Boston Mayor Thomas Menino says he wants to visit Detroit. Why? It seems he has a singular plan for saving the bankrupt city.
"I’d blow up the place and start all over," he said in the August 28 edition of The New York Times Magazine.
"No, seriously, when it takes a police officer 90 minutes to answer a call, there’s something wrong with the system," he told journalist Mark Leibovich. "Forty percent of the streetlights are out, most of the buildings are boarded up. Why? Inaction, that’s the problem -- leadership."
Detroit's mayor, Dave Bing, didn't appreciate Menino's suggestion. He issued a statement on Tuesday calling Menino's comment "extremely regrettable" -- and also questioned his choice of words.
"I would think the mayor of a city that recently experienced a deadly bombing attack would be more sensitive and not use the phrase ‘blow up,’" he said in the statement. "I am also dismayed that Mayor Menino did not get his facts right before making his remarks to the widely-read New York Times. The Detroit Police Department’s response time is not -- and has never been -- 90 minutes. And, most of our city’s buildings are not boarded up. Since taking office more than four years ago, there has been tireless action on the part of my administration to improve the quality of life for our citizens."

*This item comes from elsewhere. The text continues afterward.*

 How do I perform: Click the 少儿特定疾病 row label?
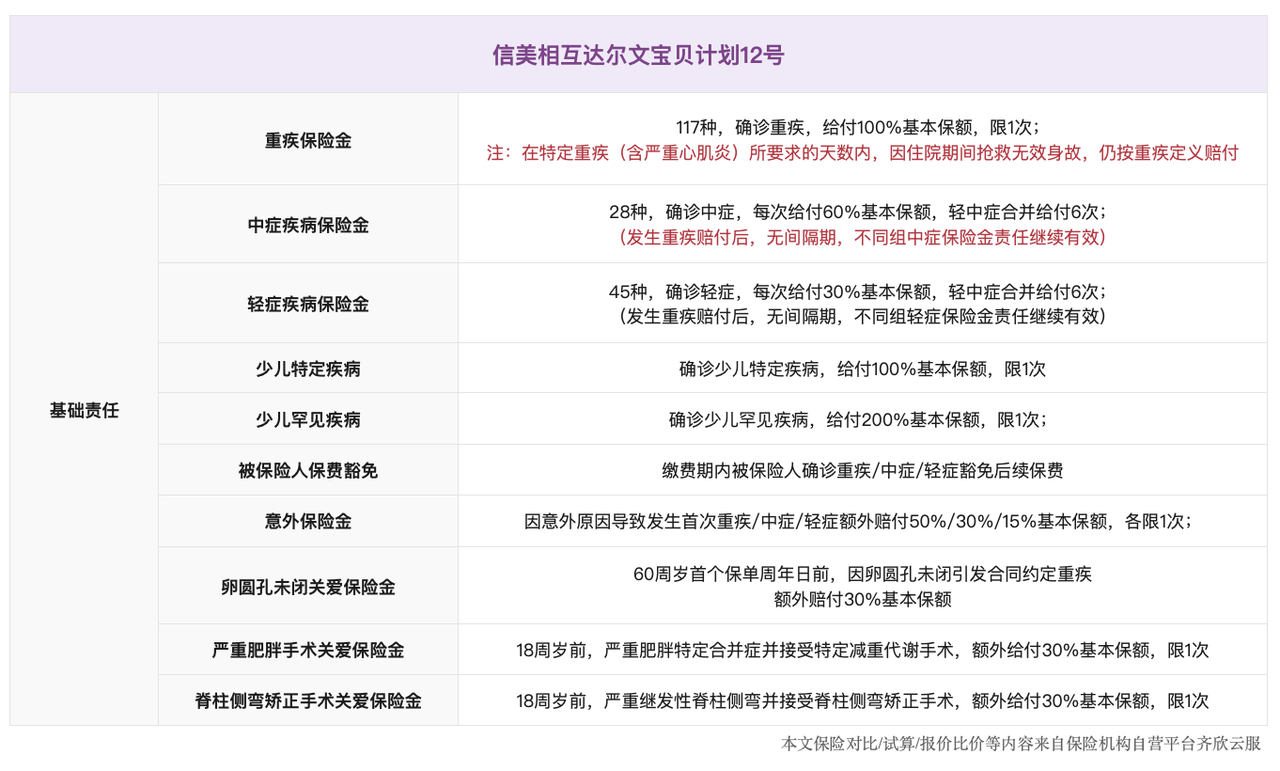[308, 369]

Bing, a former NBA All-Star who played his last season for the Boston Celtics, invited Menino to Detroit to see the city for himself.
Kevyn Orr, the state-appointed emergency manager steering Detroit through bankruptcy, said in a report that current wait times for police response average 58 minutes. The department and mayor have questioned those numbers, saying that priority calls in Detroit are answered with more urgency.
On Wednesday, Menino spokeswoman Dot Joyce said the mayor "is sorry that people have taken offense," CBS Radio reported.
Joyce said Menino “feels strongly about cities” and “would like to help in any way he can," concerning Detroit's problems.
Menino isn't the only U.S. mayor with an opinion on how to help the Motor City -- or on what its leadership is doing wrong. On Tuesday, former Milwaukee Mayor John O. Norquist told the New York Times that the city's efforts to tear down its blighted and vacant structures was a "stupid idea."
“If you take all the teeth out of your mouth, your smile isn’t very nice after," said Norquist, now president of the Congress for the New Urbanism. "And we’re talking about a city that’s been on a demolition kick for 30 years.”
In August, New York City Mayor Michael Bloomberg gave a speech in Brooklyn warning that New York City could become the next Detroit if it succumbed to "short-sightedness, corruption, mismanagement and perhaps most dangerous of all, special-interest politics.”
"We saw all of those factors at work in Detroit," Bloomberg said, "and in recent years, the most harmful factor may have been special-interest politics.”